◆ **RECORDS SHOWN**
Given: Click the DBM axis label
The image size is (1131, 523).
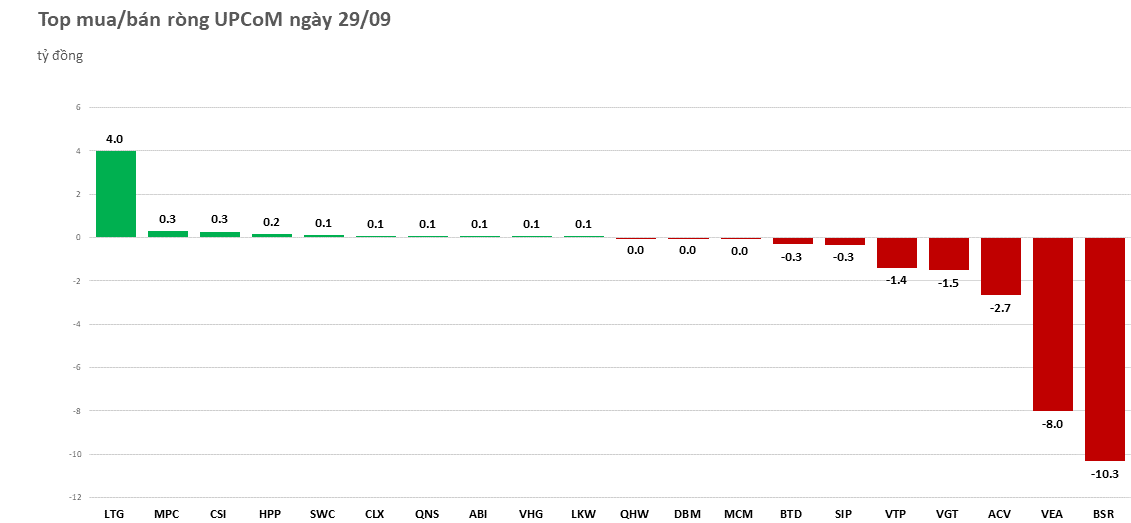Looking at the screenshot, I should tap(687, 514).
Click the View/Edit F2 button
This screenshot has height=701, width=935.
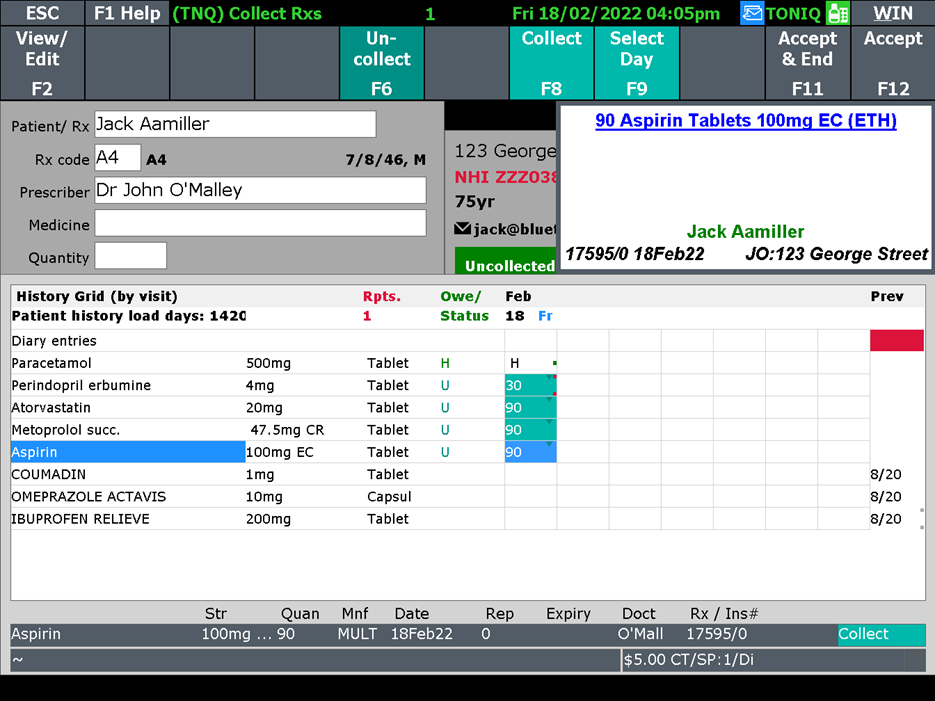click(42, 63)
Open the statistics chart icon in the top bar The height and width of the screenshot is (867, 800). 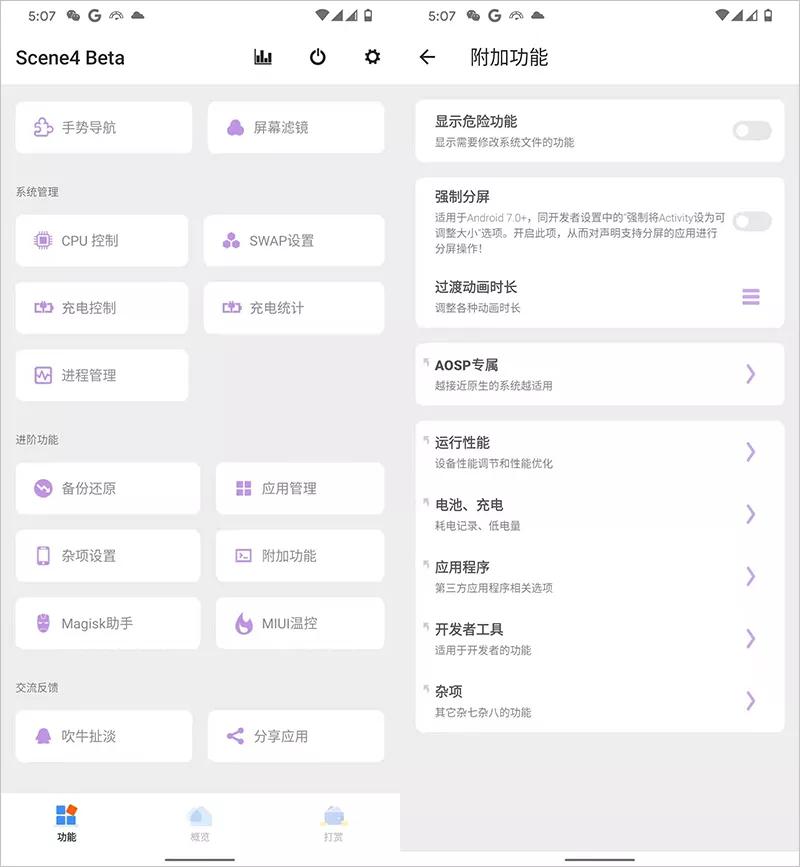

--

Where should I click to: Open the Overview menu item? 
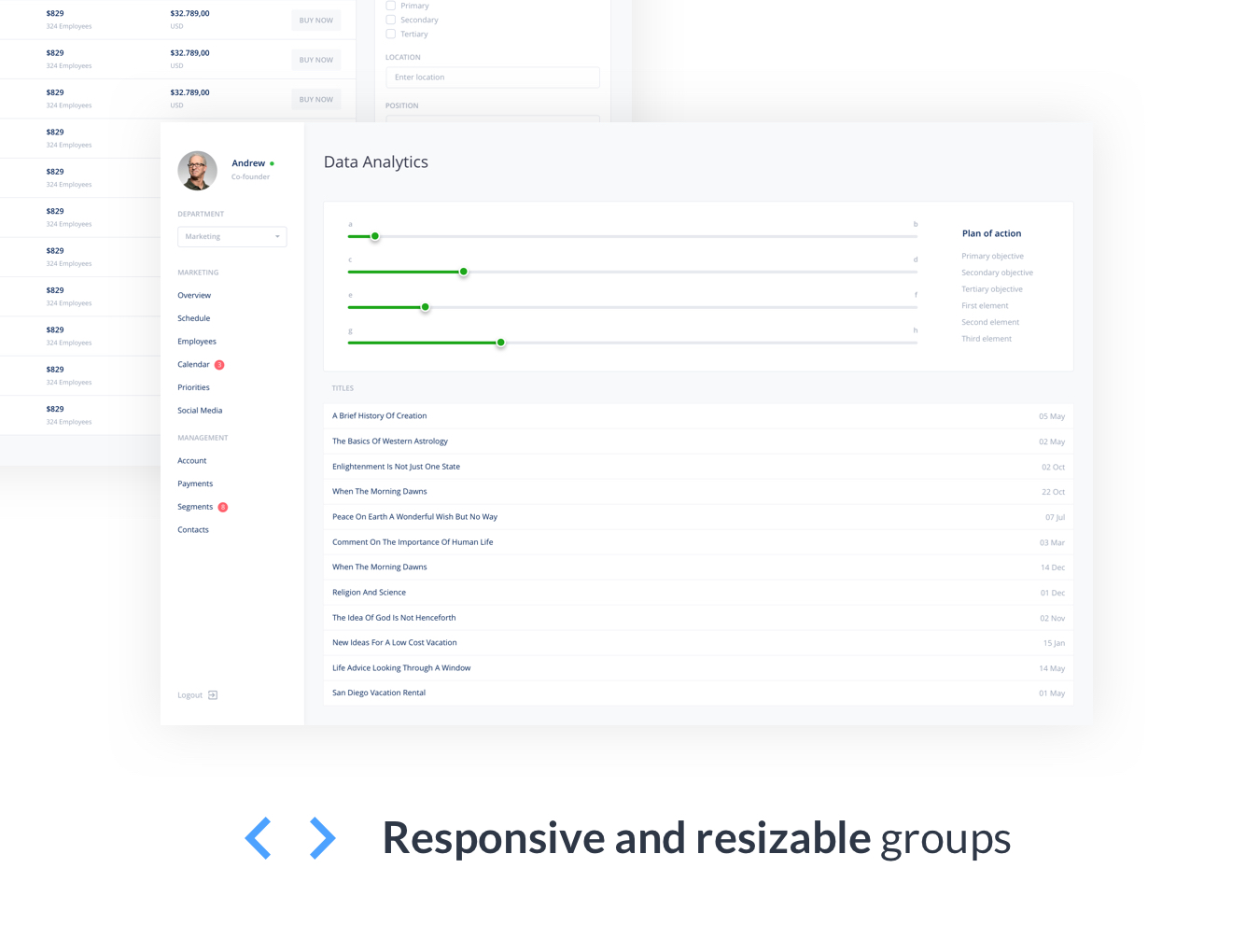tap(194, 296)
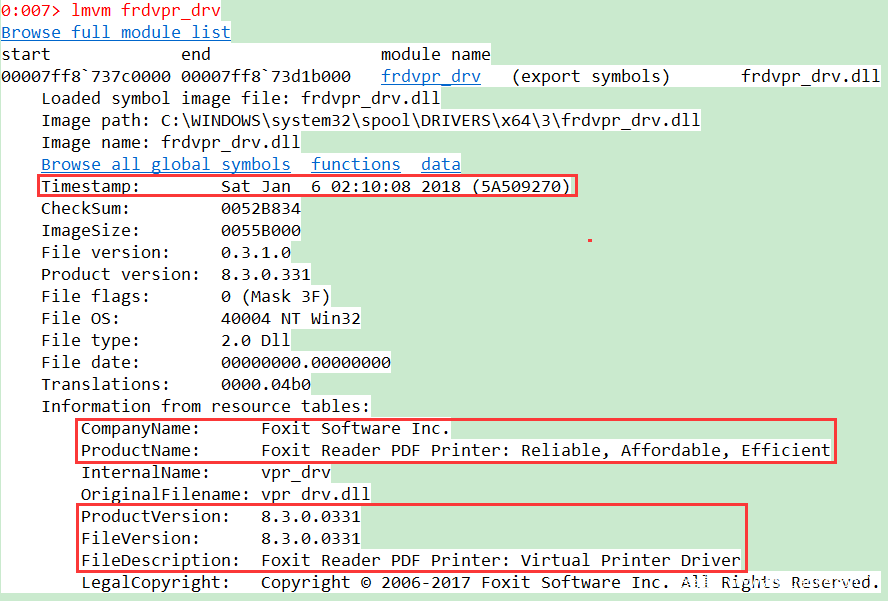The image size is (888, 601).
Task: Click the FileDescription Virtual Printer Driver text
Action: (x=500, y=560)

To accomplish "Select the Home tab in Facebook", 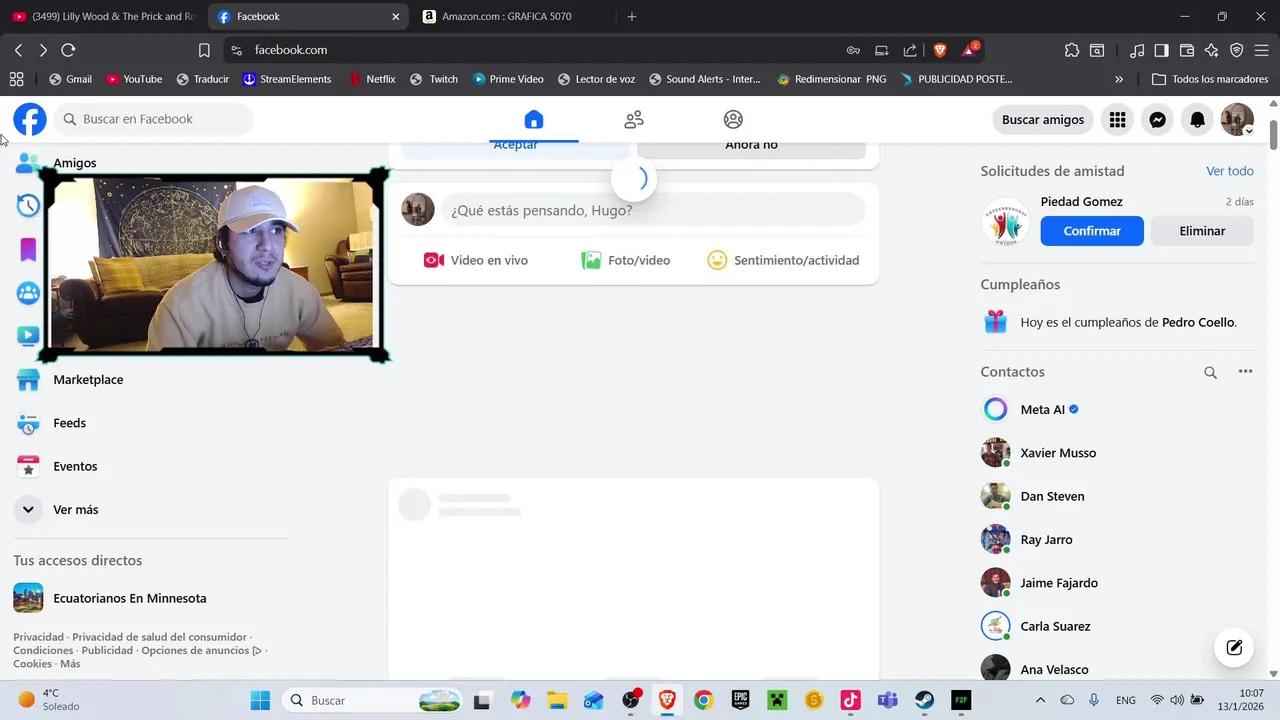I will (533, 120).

◆ **YOUR OBJECTIVE**
Only the lines above from the one with "Given: Click the DBM axis label" to the one with "Open the statistics" should be printed, both included and exactly as written; no picture belongs in the copy.

◆ **RESPONSE**
Given: Click the DBM axis label
The image size is (1131, 523).
Looking at the screenshot, I should tap(687, 514).
Click the View/Edit F2 button
This screenshot has height=701, width=935.
click(42, 63)
Open the statistics chart icon in the top bar The height and width of the screenshot is (867, 800). 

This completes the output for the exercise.